Biblioteka VVV
Как с нами связаться?
Email: write@vvv-school.ru
ЭССЕ
Вспоминая "Декамерон"
(или кое-что о женской и мужской экзистенции)

– Очевидно, начинается эпидемия, – ответил святой отец, и в глазах его, прикрытых круглыми стеклами очков, мелькнула улыбка. …
– А что такое, в сущности, чума? Тоже жизнь, и все тут.
Камю А. Чума

Весь город пребывал в глубоком унынии и отчаянии.
Боккаччо Дж. Декамерон

О различных эпидемиях, происходивших бесчисленное количество раз в истории, написано такое же бесчисленное количество текстов. То, что сейчас эпидемия, или по-старинному «чума», сомневаться не приходится. Можно использовать это слово в расширительном смысле пандемии, суть которой в том, что время от времени некие непостижимые и явно враждебные человеку силы, перед которыми он чувствует свою абсолютную незащищенность, способны уносить жизнь в чудовищных размерах. Это своего рода «мировое зло», чей зловещий символизм от медицинского до морального с потрясающей философской глубиной дан А. Камю в его романе 1947 года, с таким же названием «Чума».
Но только никому не удалось постигнуть причину заболевания и, следственно, сыскать от нее средство
Для Европы вообще-то чума в разных ее обличьях совсем не постороннее явление, которое не могло обойти внимания крупных авторов, в том числе и таких как Камю. Но не только конечно Камю уделил этой проблеме свое внимание. Есть и более древние авторы, схватившие проблему у самых ее основ, поймав ее «за воротник». В современных бесконечных дискуссиях по поводу того, что сейчас происходит в эпидемиологической области, и главное, что с этим делать, игнорируется такой великий итальянский писатель XIV века как Джованни Боккаччо, который в своем бессмертном «Декамероне» сказал уже много важных и серьезных вещей, знание которых значительно сократило бы современное пустомельство по этому вопросу.
От Боккаччо до Камю дистанция огромного размера: но, мы вынуждены сказать, мало что сущностно изменилось в вопросах «эпидемиологического характера» и их моральных причинах. Есть, конечно, смысл начать с Боккаччо как своего рода предтечи в этом вопросе, тем более что его родная Италия и сегодня, по-видимому, более всего в Европе страдает от эпидемии.
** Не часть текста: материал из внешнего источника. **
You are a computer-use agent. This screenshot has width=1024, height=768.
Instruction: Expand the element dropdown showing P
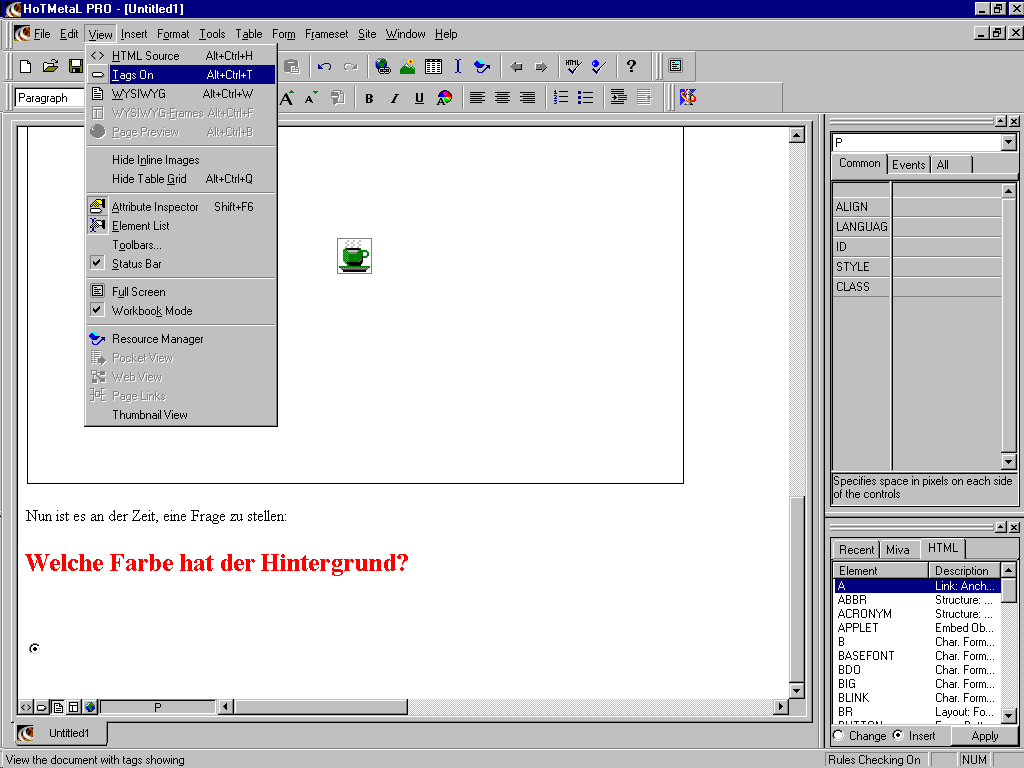(x=1008, y=143)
Современный человек, если он вообще слышал о «Декамероне», имеет представление о нем, как о сборнике веселых (и не очень) историй преимущественно любовно-фривольного характера, в которых, к тому же высмеиваются представители различных слоев, и более всего, духовенство. Формально правильное, в нем отсутствует главное – понимание цели данного произведения, которое, посвященное «очаровательным молодым дамам», начинается с весьма длительных, красноречивых и детальных описаний и анализа ужасов «последнего чумного поветрия», бушевавшего в Европе в то время, в 1348 году.

И здесь возникает, пожалуй, главный вопрос, прикоснувшись к которому, мы сможем пролить свет на то, что происходит сейчас: «Почему же Боккаччо начинает и ведет свое повествование во время «чумного поветрия»? Что это? «Пир во время чумы», как часто говорят, такой психологический прием – чтобы на фоне смерти повысить страсть к жизни? Как будто Эрос острее в пространстве Танатоса. Но сильный Танатос убивает Эрос, а чума и есть сильнейший Танатос. И думается, что, при относительной правде такой трактовки, дело все же в другом.
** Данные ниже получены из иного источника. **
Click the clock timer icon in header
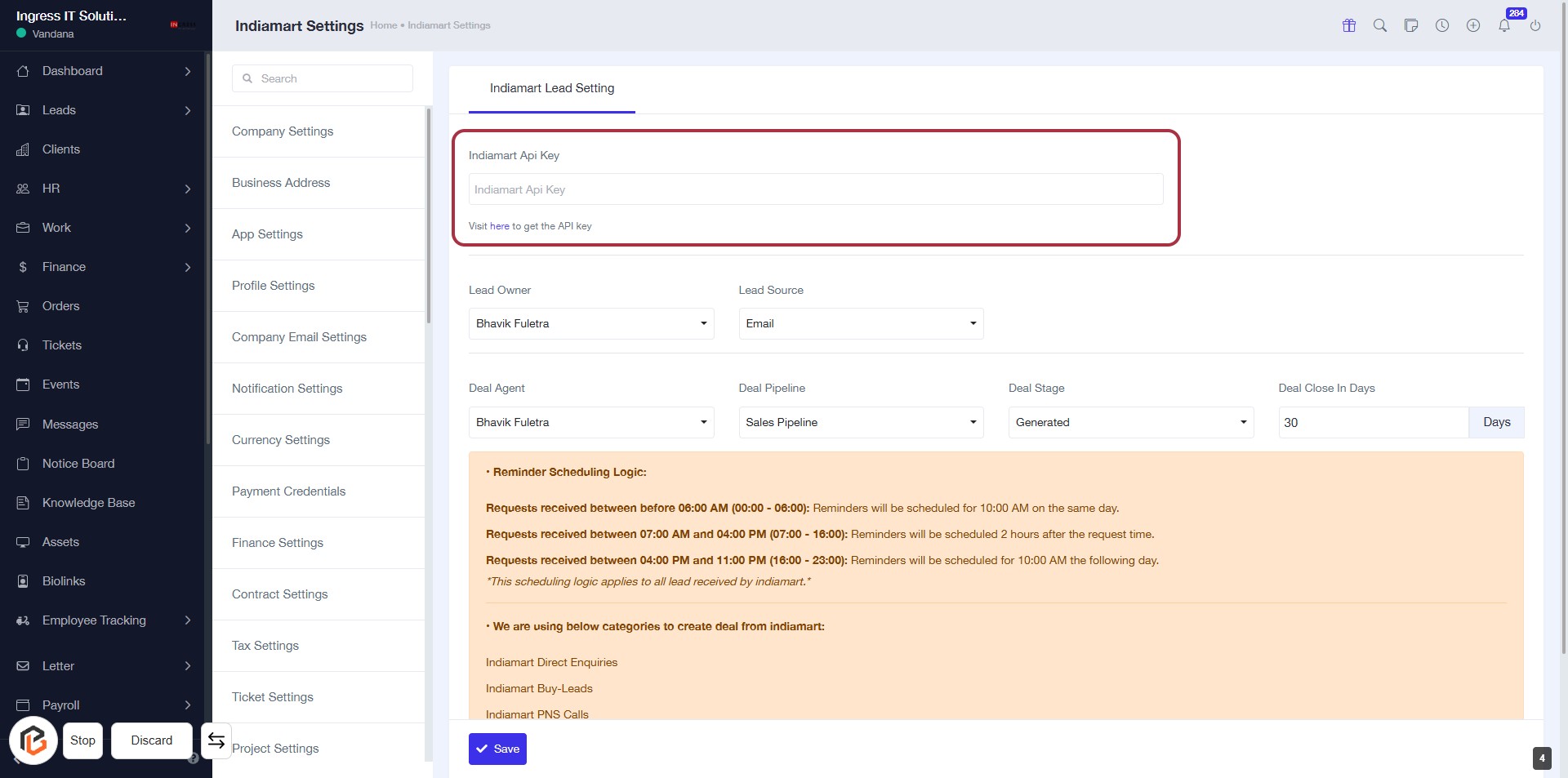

На этом стоит остановиться подробнее.

Вначале автор извиняется перед своими читательницами («обворожительнейшими дамами»), что его предисловие может показаться «тяжелым и печальным», поскольку это – «воспоминание о последнем чумном поветрии, бедственном и прискорбном». Но, как обещает автор, наступит «блаженная пора утех». И вообще, как он считает, «ужасное начало будет вам тем же, чем для путников неприступная, крутая гора, за которой лежит прекрасная, чудная поляна, тем более нравящаяся им, чем более было труда при восхождении и спуске. Как за крайнею радостью следует печаль, так бедствия кончаются с наступлением веселья».

Но не для будущих утех, конечно, говорит Боккаччо обо всех ужасах чумы, постигших Европу, в данном случае Флоренцию, но для определенного духовного назидания и философского размышления, так необходимого людям, которые должны жить, прежде всего смыслом и совестью, и чего они, как правило, не делают. А если выразиться современным языком, то для «пробуждения экзистенции». И если пришла чума, значит плохи дела прежде всего со смысловым, или экзистенциальным (совестливым) началом человека.
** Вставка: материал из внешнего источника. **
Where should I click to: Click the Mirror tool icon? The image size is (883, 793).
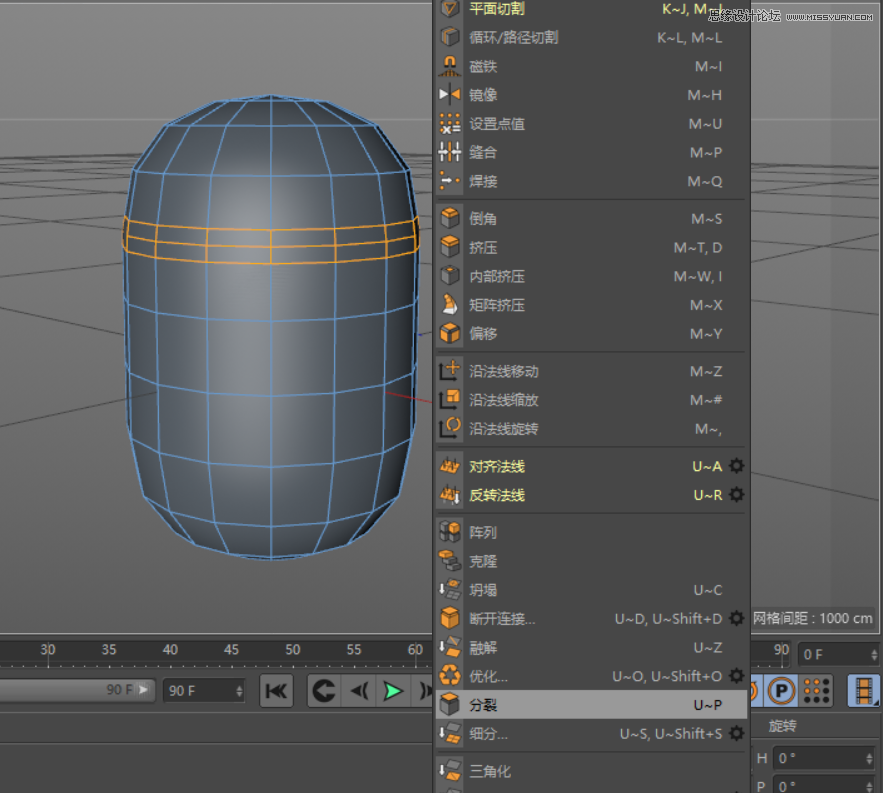pos(450,95)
Итак, автор говорит, что «со времен спасительного вочеловеченья Сына Божия, прошло уже тысяча триста сорок восемь лет, когда славную Флоренцию, лучший город во всей Италии, посетила губительная чума». А вот дальше речь идет о «причинах» этого, вернее о «беспричинности». И, как будет видно, человечество нисколько не продвинулось в этом вопросе. Боккаччо пишет: «возникла же она, быть может, под влиянием небесных тел, а быть может, ее наслал на нас за грехи правый гнев Божий, дабы мы их искупили, но только за несколько лет до этого она появилась на Востоке и унесла бессчетное число жизней, а затем, беспрестанно двигаясь с места на место и разросшись до размеров умопомрачительных, добралась наконец и до Запада».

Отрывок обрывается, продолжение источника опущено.